— Begin Passage provided —
That means that training robots traditionally required generating billions of data points from scratch, along with specific instructions and commands. A task like telling a bot to throw away a piece of trash involved programmers explicitly training the robot to identify the object that is the trash, the trash can, and what actions to take to pick the object up and throw it away.
For the last few years, Google has been exploring various avenues of teaching robots to do tasks the way you would teach a human (or a dog). Last year, Google demonstrated a robot that can write its own code based on natural language instructions from humans. Another Google subsidiary called Everyday Robots tried to pair user inputs with a predicted response using a model called SayCan that pulled information from Wikipedia and social media.
RT-2 builds off a similar precursor model called RT-1 that allows machines to interpret new user commands through a chain of basic reasoning. Additionally, RT-2 possesses skills related to symbol understanding and human recognition—skills that Google thinks will make it adept as a general purpose robot working in a human-centric environment.
More details on what robots can and can’t do with RT-2 is available in a paper DeepMind and Google put online.
RT-2 also draws from work done through vision-language models (VLMs) that have been used to caption images, recognize objects in a frame, or answer questions about a certain picture. So, unlike SayCan, this model can actually see the world around it. But to make it so that VLMs can control robots, a component for output actions needs to be added on to it. And this is done by representing different actions the robot can perform as tokens in the model. With this, the model can not only predict what the answer to someone’s query might be, but it can also generate the action most likely associated with it.
DeepMind notes that, for example, if a person says they’re tired and wants a drink, the robot could decide to get them an energy drink.
— End Passage provided —
Set problem 1:
Rewrite every line of the listing below, requests included, and offset each coordinate in the answers by adding 99 to it. Leave the pictures out of what you return.
— Begin Listed entries —
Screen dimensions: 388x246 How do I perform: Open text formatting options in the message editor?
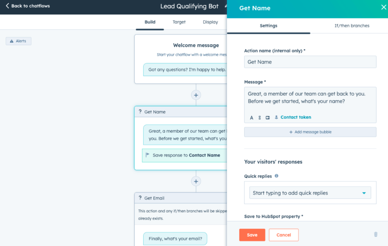point(252,118)
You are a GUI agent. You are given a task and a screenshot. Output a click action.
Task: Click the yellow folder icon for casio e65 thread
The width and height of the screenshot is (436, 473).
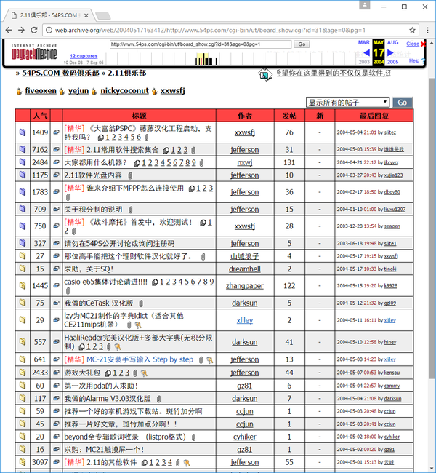23,285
— End Listed entries —
Set problem 2:
In the passage on Google's RT-2 robot model, why must a component for output actions be added to vision-language models?

Expected answer 1:
Screen dimensions: 388x246 How do I perform: Open text formatting options in the message editor?
point(351,217)
You are a GUI agent. You are given a task and a screenshot. Output a click action.
Task: Click the yellow folder icon for casio e65 thread
The width and height of the screenshot is (436, 473).
122,384

Expected answer 2:
The component must be added so that vision-language models can control robots. It works by representing the actions a robot can perform as tokens in the model. The model can then generate the action most likely associated with a query, as well as predict the answer.